● WHAT TO PRODUCE: The answer should be each line of the records that contains the word "agent"; please copy them all.

━━ SUPPLIED RECORDS

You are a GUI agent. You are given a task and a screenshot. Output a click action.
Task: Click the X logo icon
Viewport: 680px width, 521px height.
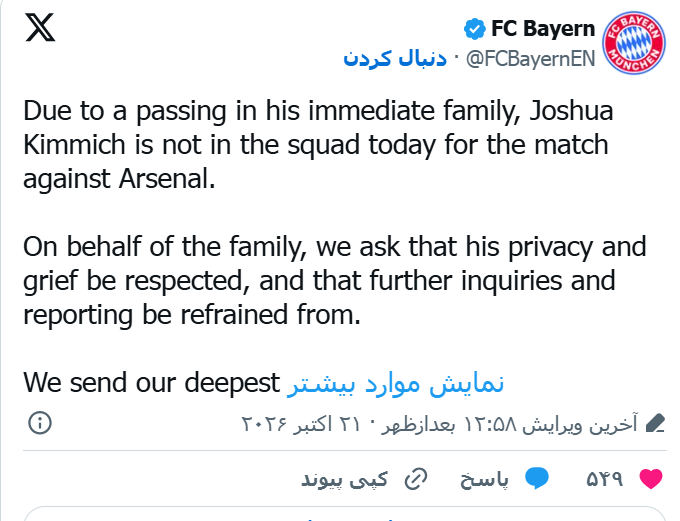coord(40,27)
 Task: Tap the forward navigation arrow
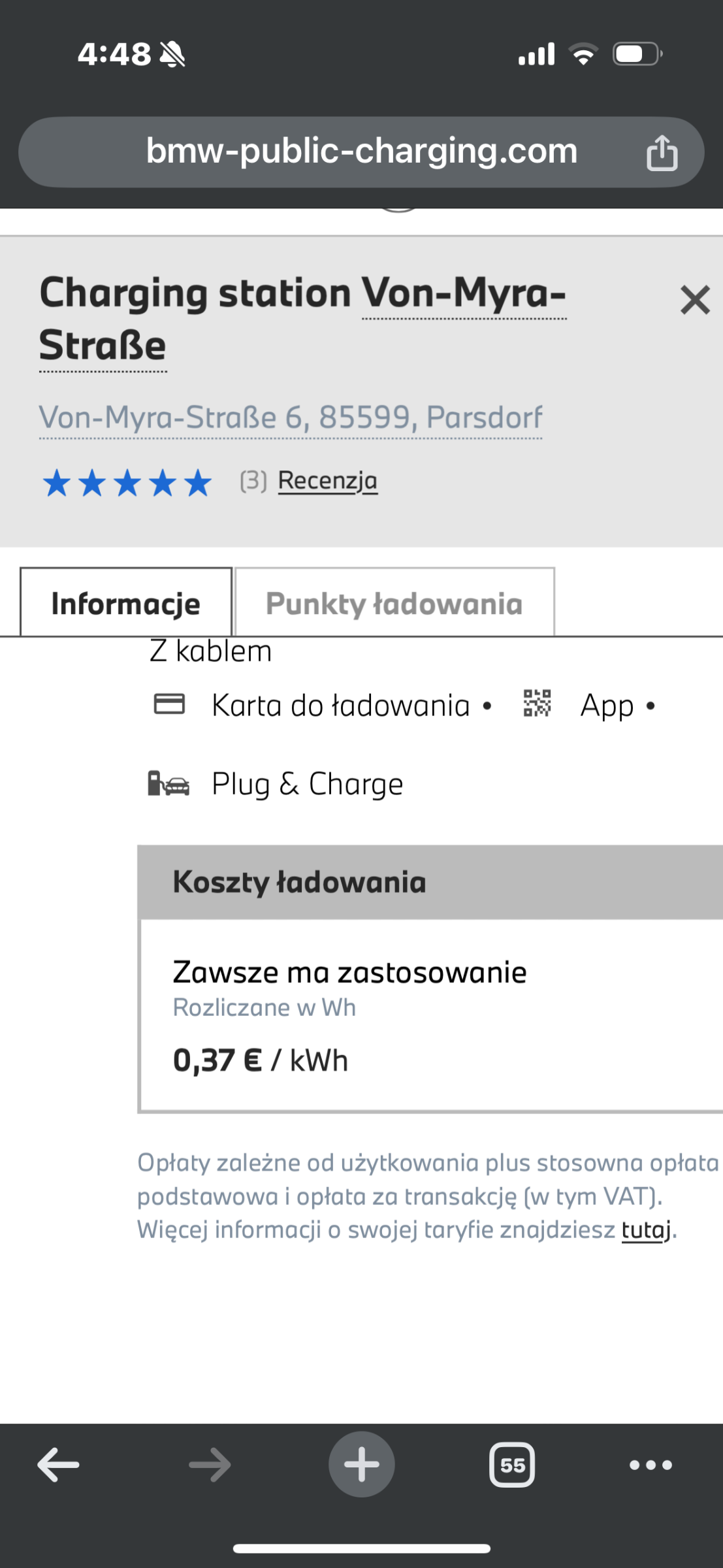210,1464
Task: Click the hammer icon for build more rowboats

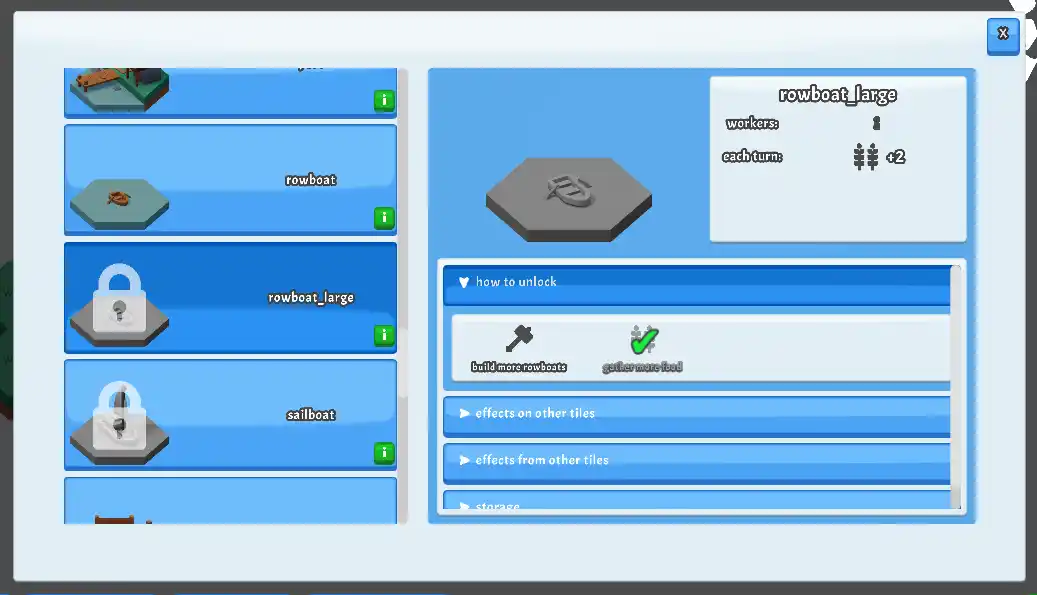Action: pos(519,339)
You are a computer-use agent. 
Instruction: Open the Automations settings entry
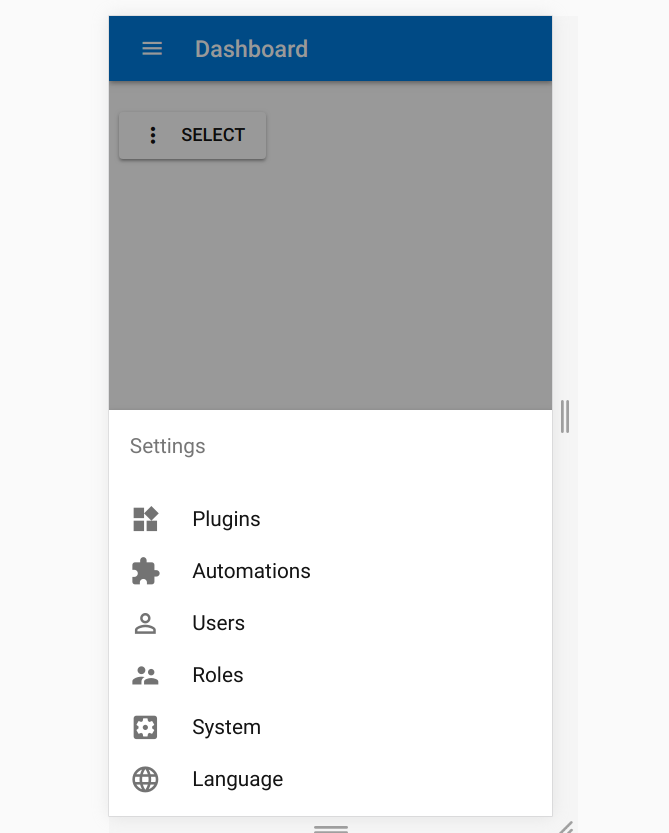[251, 571]
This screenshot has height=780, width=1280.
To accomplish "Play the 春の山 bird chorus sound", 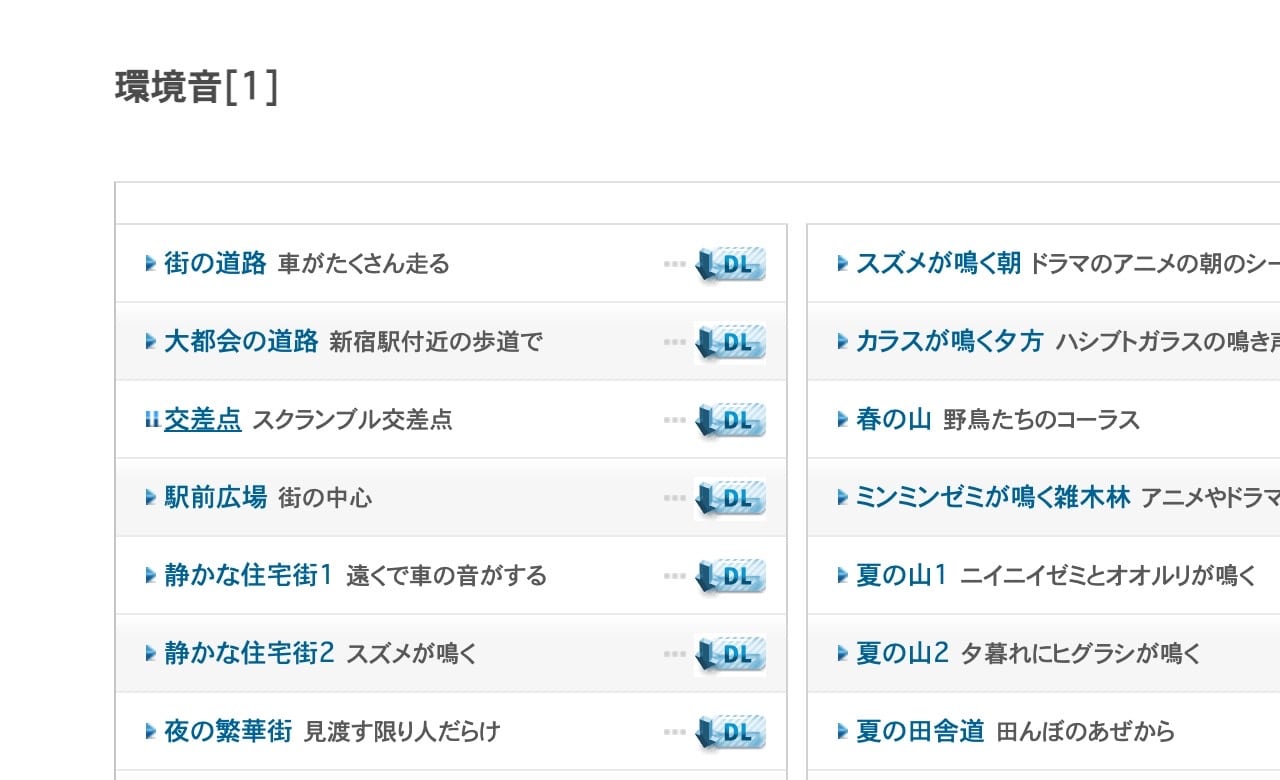I will tap(843, 420).
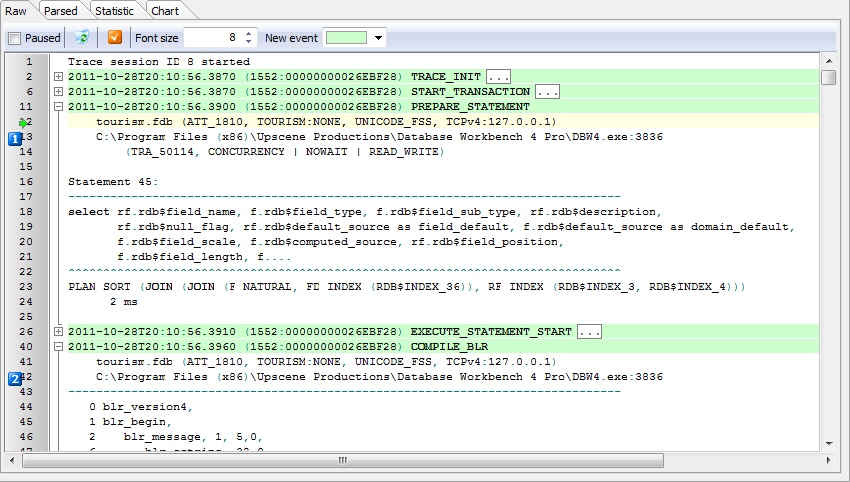Image resolution: width=850 pixels, height=482 pixels.
Task: Click the ellipsis box after START_TRANSACTION
Action: pyautogui.click(x=547, y=92)
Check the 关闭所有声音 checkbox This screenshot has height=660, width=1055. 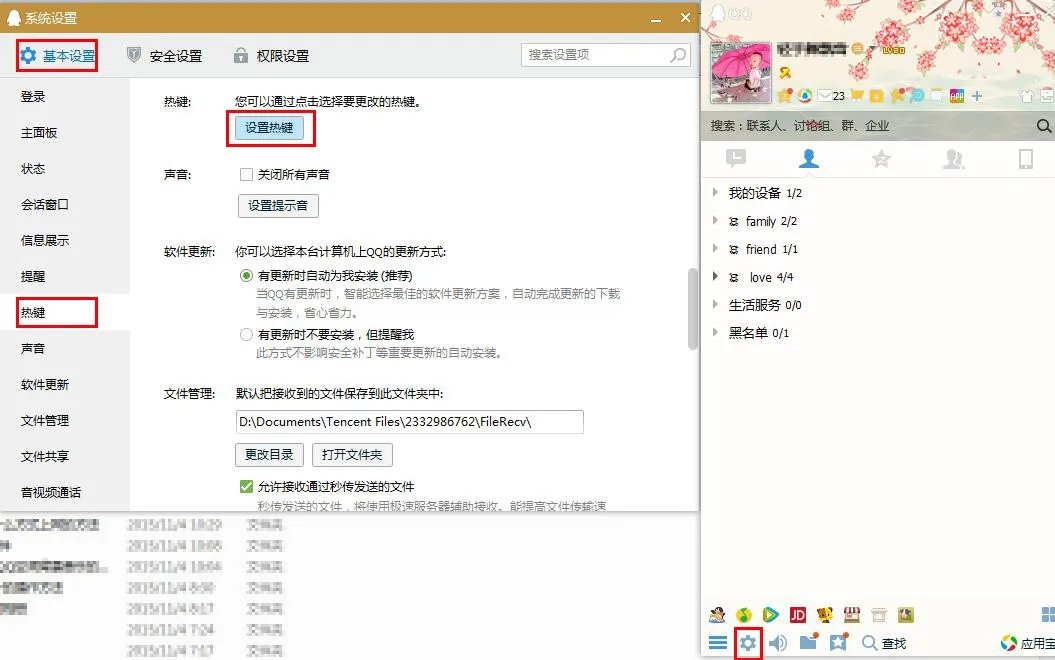point(246,174)
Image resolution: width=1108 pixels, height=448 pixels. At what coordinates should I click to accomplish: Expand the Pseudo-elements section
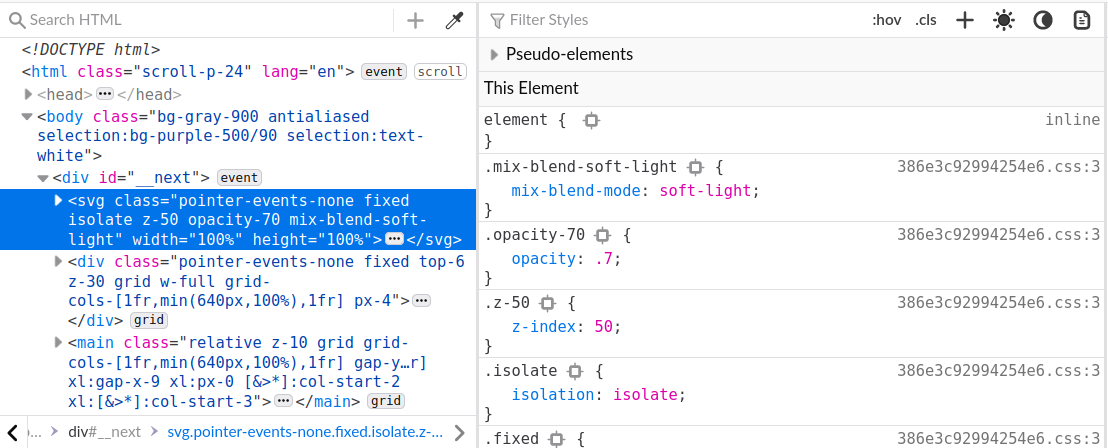tap(494, 54)

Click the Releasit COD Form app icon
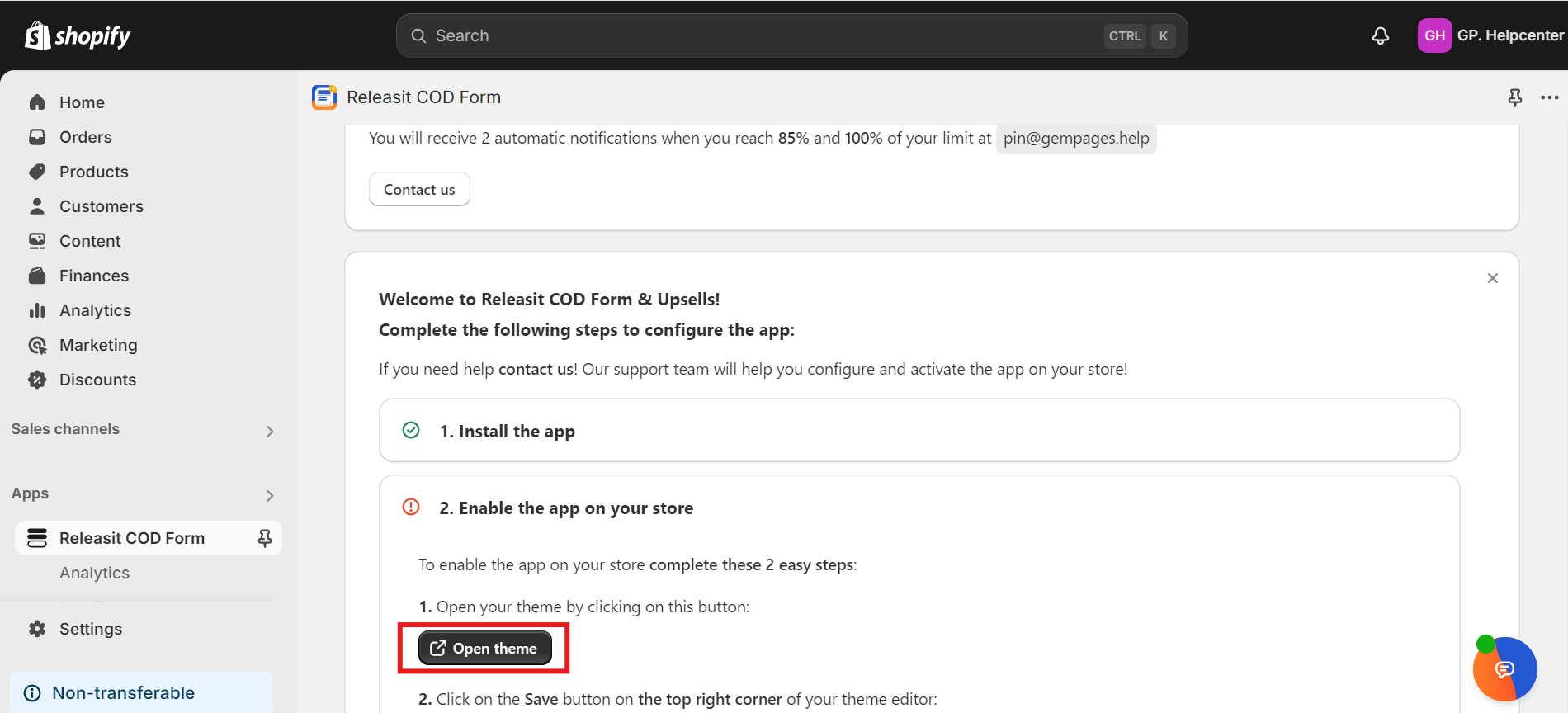[324, 97]
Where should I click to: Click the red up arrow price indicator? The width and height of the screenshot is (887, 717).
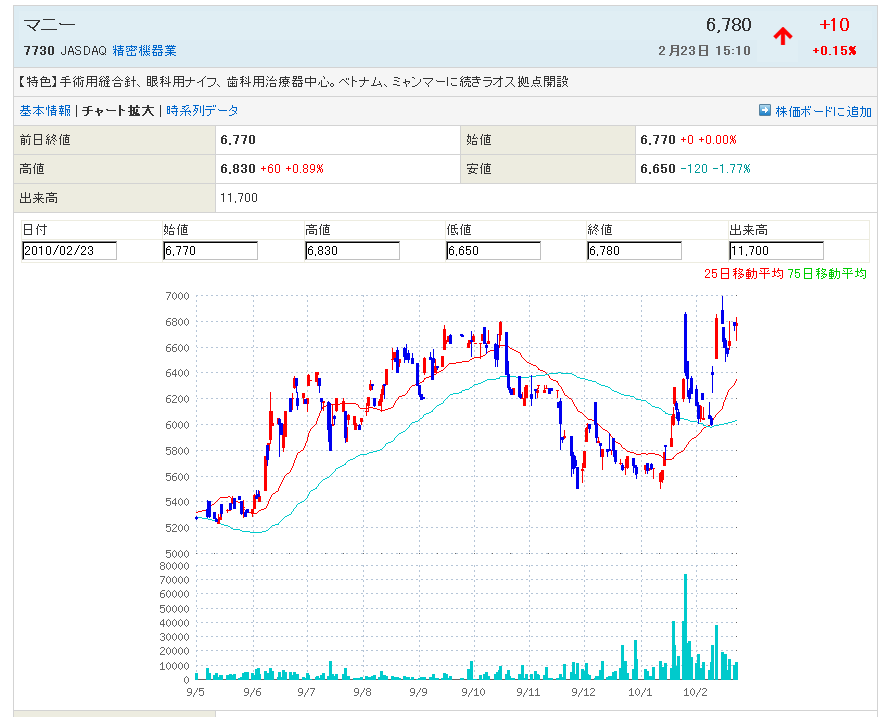point(782,36)
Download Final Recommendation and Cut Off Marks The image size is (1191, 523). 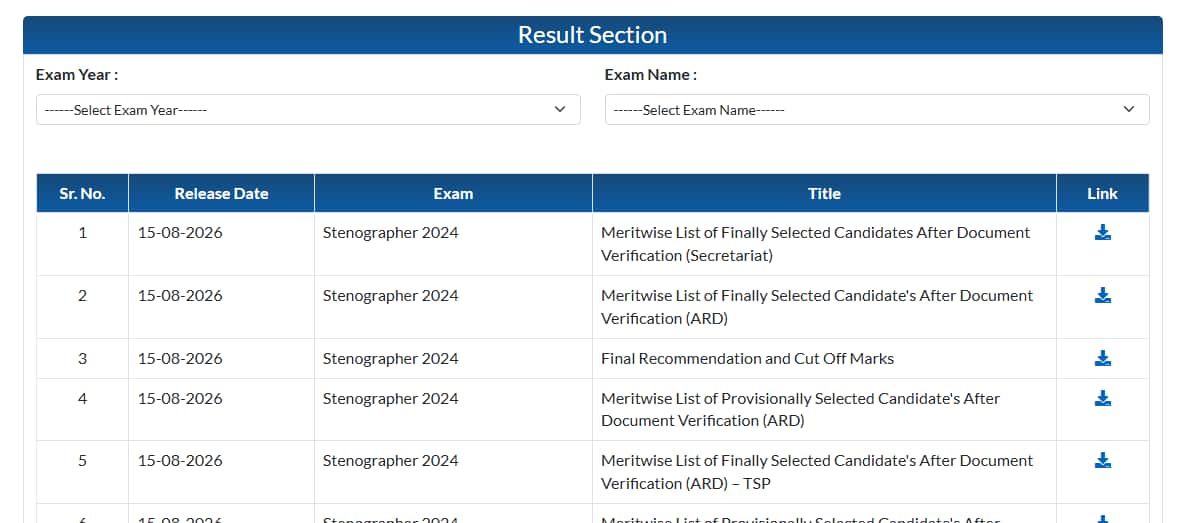1102,358
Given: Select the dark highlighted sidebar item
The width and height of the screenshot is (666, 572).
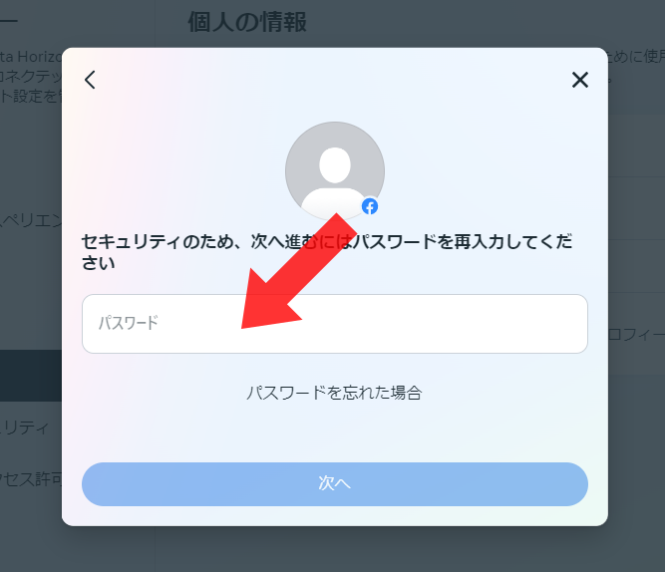Looking at the screenshot, I should [31, 376].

━━━━

● TASK RESPONSE:
You are a GUI agent. You are given a task and a screenshot. Output a click action.
You are a computer-use agent. 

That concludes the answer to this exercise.